• _Records from a collection_:
● ● ● ● ● ● ●
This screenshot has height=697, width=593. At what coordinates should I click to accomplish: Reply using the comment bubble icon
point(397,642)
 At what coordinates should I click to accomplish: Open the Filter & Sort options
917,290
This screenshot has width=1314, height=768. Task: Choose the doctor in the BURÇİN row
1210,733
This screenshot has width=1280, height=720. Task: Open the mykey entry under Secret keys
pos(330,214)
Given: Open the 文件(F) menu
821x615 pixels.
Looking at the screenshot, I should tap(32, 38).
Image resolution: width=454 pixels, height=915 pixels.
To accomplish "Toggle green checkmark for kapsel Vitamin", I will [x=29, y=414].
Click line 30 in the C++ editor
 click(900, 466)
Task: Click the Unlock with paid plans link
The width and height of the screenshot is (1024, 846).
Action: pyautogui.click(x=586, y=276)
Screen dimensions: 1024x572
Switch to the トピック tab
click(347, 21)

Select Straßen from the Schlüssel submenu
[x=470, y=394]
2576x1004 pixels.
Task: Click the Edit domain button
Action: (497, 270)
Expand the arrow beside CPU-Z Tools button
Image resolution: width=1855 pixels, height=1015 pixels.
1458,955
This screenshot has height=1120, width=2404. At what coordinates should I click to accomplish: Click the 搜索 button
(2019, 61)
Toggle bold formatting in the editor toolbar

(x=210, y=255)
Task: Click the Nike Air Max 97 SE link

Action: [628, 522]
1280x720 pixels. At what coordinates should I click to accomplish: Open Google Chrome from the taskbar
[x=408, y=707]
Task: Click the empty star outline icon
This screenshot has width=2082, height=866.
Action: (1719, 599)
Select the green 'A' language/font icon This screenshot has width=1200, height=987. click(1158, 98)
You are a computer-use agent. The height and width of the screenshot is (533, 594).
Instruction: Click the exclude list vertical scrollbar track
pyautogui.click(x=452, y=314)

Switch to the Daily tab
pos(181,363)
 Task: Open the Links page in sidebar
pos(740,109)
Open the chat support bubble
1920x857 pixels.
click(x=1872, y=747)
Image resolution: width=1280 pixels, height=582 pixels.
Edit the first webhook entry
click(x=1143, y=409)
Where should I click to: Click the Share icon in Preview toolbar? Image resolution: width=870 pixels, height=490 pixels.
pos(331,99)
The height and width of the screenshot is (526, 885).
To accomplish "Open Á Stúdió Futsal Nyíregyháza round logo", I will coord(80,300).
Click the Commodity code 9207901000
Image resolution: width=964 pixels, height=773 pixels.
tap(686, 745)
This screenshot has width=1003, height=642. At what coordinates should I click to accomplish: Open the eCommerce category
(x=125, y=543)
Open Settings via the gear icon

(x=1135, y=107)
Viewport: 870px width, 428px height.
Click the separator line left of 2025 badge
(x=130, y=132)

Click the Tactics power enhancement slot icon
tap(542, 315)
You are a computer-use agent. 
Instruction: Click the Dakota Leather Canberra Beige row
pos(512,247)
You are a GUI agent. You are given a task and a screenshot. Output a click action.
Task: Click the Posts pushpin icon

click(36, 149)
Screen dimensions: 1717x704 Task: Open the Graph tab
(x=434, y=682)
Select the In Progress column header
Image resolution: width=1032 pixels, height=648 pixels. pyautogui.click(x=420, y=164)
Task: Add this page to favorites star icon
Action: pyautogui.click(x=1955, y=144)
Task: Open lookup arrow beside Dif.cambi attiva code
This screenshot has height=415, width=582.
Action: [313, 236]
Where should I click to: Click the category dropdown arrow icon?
● ● ● ● ● ● ●
Copy all of the data above line for line, without any changes.

This screenshot has height=697, width=593. At what coordinates should I click to accomplish: Reply using the comment bubble icon
point(397,642)
 At what coordinates should I click to accomplish: Open the Filter & Sort options
917,290
This screenshot has width=1314, height=768. Task: Choose the doctor in the BURÇİN row
1210,733
This screenshot has width=1280, height=720. Task: Open the mykey entry under Secret keys
pos(330,214)
Given: Open the 文件(F) menu
821x615 pixels.
Looking at the screenshot, I should tap(32, 38).
Image resolution: width=454 pixels, height=915 pixels.
To accomplish "Toggle green checkmark for kapsel Vitamin", I will [x=29, y=414].
Click line 30 in the C++ editor
 click(900, 466)
Task: Click the Unlock with paid plans link
The width and height of the screenshot is (1024, 846).
Action: pyautogui.click(x=586, y=276)
Screen dimensions: 1024x572
Switch to the トピック tab
click(347, 21)

Select Straßen from the Schlüssel submenu
[x=470, y=394]
2576x1004 pixels.
Task: Click the Edit domain button
Action: (497, 270)
Expand the arrow beside CPU-Z Tools button
Image resolution: width=1855 pixels, height=1015 pixels.
1458,955
This screenshot has height=1120, width=2404. At what coordinates should I click to accomplish: Click the 搜索 button
(2019, 61)
Toggle bold formatting in the editor toolbar

(x=210, y=255)
Task: Click the Nike Air Max 97 SE link

Action: [628, 522]
1280x720 pixels. At what coordinates should I click to accomplish: Open Google Chrome from the taskbar
[x=408, y=707]
Task: Click the empty star outline icon
This screenshot has width=2082, height=866.
Action: (1719, 599)
Select the green 'A' language/font icon This screenshot has width=1200, height=987. click(1158, 98)
You are a computer-use agent. The height and width of the screenshot is (533, 594).
Instruction: Click the exclude list vertical scrollbar track
pyautogui.click(x=452, y=314)

Switch to the Daily tab
pos(181,363)
 Task: Open the Links page in sidebar
pos(740,109)
Open the chat support bubble
1920x857 pixels.
click(x=1872, y=747)
Image resolution: width=1280 pixels, height=582 pixels.
Edit the first webhook entry
click(x=1143, y=409)
Where should I click to: Click the Share icon in Preview toolbar? Image resolution: width=870 pixels, height=490 pixels.
pos(331,99)
The height and width of the screenshot is (526, 885).
To accomplish "Open Á Stúdió Futsal Nyíregyháza round logo", I will coord(80,300).
Click the Commodity code 9207901000
Image resolution: width=964 pixels, height=773 pixels.
tap(686, 745)
This screenshot has width=1003, height=642. At what coordinates should I click to accomplish: Open the eCommerce category
(x=125, y=543)
Open Settings via the gear icon

(x=1135, y=107)
Viewport: 870px width, 428px height.
Click the separator line left of 2025 badge
(x=130, y=132)

Click the Tactics power enhancement slot icon
tap(542, 315)
You are a computer-use agent. 
Instruction: Click the Dakota Leather Canberra Beige row
pos(512,247)
You are a GUI agent. You are given a task and a screenshot. Output a click action.
Task: Click the Posts pushpin icon

click(36, 149)
Screen dimensions: 1717x704 Task: Open the Graph tab
(x=434, y=682)
Select the In Progress column header
Image resolution: width=1032 pixels, height=648 pixels. pyautogui.click(x=420, y=164)
Task: Add this page to favorites star icon
Action: pyautogui.click(x=1955, y=144)
Task: Open lookup arrow beside Dif.cambi attiva code
This screenshot has height=415, width=582.
Action: [313, 236]
Where should I click to: Click the category dropdown arrow icon?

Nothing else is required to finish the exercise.